Assigned task: Copy every line of the following data that includes the string "agent".

Stored items:
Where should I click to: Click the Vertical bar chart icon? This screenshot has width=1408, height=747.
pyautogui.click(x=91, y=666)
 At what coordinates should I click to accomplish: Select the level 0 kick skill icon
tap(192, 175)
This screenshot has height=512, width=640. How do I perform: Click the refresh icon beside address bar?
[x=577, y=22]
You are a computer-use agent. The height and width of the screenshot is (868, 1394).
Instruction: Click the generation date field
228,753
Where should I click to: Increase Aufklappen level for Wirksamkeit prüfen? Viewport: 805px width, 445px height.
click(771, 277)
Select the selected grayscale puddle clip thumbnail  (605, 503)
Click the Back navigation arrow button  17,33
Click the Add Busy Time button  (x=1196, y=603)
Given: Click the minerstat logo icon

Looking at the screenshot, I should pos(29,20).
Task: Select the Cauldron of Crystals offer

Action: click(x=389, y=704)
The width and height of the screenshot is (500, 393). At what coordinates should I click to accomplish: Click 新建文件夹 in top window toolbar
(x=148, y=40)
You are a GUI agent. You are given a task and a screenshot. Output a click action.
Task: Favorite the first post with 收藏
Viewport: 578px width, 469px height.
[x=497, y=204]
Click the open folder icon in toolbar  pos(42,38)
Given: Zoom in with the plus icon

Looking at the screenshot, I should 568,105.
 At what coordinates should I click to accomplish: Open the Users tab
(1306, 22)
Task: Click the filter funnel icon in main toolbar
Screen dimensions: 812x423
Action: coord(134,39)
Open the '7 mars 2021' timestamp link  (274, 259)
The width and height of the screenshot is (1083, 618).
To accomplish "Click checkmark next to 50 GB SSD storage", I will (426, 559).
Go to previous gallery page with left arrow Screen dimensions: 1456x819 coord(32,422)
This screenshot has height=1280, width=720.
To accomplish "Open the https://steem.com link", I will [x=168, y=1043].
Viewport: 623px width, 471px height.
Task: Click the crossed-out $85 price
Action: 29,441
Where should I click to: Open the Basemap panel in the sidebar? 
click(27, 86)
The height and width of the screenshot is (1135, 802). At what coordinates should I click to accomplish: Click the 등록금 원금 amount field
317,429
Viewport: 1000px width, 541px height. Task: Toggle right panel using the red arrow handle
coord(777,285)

Solution:
You are a computer-use agent. The height and width of the screenshot is (868, 1394).
You are a GUI agent. You are given a task and a screenshot. Output a click action.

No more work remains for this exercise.